Malam kian larut. Dua manusia berlainan kelamin dalam satu kamar itu pun sudah terbuai mimpi. Mereka terlelap.

 

Kamar berukuran besar dengan ranjang berada di tengah ruangan dan Ac distel dingin membuat tubuh Evellyn bergetar menahan dingin.

 

Walau pun tubuhnya menggigil dingin.

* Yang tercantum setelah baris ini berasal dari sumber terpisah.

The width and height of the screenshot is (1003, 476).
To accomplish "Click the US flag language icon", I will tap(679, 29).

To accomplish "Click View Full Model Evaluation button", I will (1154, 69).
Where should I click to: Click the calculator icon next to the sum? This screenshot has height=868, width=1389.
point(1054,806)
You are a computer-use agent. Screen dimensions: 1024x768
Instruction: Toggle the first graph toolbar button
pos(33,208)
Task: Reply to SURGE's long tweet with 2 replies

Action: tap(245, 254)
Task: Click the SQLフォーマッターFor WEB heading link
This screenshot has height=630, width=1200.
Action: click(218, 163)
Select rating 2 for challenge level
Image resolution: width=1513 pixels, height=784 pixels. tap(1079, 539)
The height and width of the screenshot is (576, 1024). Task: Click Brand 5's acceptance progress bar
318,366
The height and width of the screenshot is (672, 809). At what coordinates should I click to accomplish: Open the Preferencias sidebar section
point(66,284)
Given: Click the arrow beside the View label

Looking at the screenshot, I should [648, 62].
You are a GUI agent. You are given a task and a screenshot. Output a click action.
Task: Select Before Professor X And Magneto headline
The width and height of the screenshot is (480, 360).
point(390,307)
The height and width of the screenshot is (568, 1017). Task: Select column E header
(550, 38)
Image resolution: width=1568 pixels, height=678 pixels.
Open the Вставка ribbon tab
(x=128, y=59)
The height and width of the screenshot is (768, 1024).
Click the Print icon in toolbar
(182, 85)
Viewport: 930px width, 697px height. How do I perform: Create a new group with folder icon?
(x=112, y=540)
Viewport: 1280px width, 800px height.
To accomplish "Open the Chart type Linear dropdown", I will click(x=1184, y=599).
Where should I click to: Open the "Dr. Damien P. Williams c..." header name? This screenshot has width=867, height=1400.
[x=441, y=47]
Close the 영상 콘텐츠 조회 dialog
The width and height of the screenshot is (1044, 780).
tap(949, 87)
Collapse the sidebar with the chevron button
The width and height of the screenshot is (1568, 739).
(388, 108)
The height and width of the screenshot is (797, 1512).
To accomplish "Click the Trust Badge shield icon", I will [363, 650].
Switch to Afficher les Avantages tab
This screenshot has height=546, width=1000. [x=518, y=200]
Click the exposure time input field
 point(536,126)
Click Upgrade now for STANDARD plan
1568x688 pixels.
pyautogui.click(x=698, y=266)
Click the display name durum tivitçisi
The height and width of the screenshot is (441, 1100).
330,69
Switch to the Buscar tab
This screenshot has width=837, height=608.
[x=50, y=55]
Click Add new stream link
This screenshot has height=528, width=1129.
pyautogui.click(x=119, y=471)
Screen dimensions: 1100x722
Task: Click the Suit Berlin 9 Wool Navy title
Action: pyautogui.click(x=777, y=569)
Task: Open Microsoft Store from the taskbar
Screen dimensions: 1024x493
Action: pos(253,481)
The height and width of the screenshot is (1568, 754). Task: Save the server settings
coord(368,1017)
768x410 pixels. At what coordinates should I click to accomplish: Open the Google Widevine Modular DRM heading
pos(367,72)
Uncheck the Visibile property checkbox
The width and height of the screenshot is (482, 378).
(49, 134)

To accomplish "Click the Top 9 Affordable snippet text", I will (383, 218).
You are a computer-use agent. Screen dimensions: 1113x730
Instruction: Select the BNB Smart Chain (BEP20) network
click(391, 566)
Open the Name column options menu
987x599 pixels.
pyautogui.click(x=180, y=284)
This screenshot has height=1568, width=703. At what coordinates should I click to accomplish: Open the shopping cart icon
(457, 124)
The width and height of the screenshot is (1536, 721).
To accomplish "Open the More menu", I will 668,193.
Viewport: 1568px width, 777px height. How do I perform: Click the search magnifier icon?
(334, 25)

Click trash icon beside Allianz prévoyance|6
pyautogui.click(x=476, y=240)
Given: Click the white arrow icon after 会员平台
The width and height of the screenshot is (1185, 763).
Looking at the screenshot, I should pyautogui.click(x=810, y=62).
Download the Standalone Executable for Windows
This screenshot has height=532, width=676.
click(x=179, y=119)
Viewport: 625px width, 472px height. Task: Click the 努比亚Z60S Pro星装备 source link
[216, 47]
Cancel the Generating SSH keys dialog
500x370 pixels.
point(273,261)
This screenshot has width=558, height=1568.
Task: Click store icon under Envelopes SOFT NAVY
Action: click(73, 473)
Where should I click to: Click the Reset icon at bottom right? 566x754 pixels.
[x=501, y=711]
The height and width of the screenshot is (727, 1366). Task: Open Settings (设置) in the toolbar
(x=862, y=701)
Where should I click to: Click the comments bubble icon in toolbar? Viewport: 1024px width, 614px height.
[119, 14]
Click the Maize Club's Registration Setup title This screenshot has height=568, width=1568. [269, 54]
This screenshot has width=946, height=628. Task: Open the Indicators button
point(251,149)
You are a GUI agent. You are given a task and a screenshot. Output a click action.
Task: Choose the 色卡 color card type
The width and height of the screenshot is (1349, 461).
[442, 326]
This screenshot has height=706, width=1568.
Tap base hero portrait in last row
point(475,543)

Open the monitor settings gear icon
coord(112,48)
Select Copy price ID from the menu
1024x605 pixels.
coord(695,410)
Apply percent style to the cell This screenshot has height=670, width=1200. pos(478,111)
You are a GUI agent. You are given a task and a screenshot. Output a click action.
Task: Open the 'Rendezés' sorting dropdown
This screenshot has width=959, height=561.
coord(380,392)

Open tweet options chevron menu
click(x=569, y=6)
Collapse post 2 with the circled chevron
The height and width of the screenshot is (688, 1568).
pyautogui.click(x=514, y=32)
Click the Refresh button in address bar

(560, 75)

Namun, keringat membanjiri tubuhnya.

 

Jika biasanya Evellyn tidur di atas ranjang dan menggunakan pakaian lengkap kali ini Evellyn hanya menggunakan pakaian kurang bahan dan berada di lantai yang hanya di alasi bedcover.

 

Dan yang membuatnya mengalami keadaan ini adalah dia menemukan foto kenangan bersama almarhum kedua orang tuanya tadi siang.

 

Eeemm, Eemm, Ayaahh, Ibuuu Evellyn menggoyang-goyangkan kepalanya.

 

“Heyyy, bangun... bangun....” Arkan menyibak selimut yang digunakan Evellyn karna Evellyn tak bangun juga setelah beberapa kali Arkan menggoyang lengannya.

 

Saat selimut disibak Arkan terbelalak melihat penampakan Evellyn.  Namun, belum sadar dari keterbelalakannya Evellyn berteriak dan memeluk Arkan dengan erat.

 

“Maafkan aku Ayah Ibu, hu uu uu.” Evellyn terus menangis tersedu dan semakin erat memeluk Arkan.

 

Arkan pun memeluk Evellyn mencoba memberikan rasa aman.

 

“Sudah jangan menangis, ‘kan ada aku di sini.” Arkan mengelus-elus punggung Evellyn yang terbuka.

 

Saat Arkan mengatakan kalimat itu Evellyn tersadar dari mimpinya.  Dia merenggangkan tubuhnya dari pelukan Arkan dan kembali pada posisi tidur  lalu menyelimuti tubuhnya.

 

“Acnya terlalu dingin Tuan,” ucap Evellyn memunggungi Arkan.

 

“Pakai jaket agar tidak dingin,” ucap Arkan.

 

“Aku terbiasa dengan pakaian seperti ini saat tidur, Tuan,” ucap Evellyn asal.

 

Arkan kembali keranjang extra king sizenya. Ranjang yang begitu kokoh, sekokoh lelaki yang menidurinya.

 

Arkan kembali melihat ke Arah Evellyn yang meringkuk di bawah sana.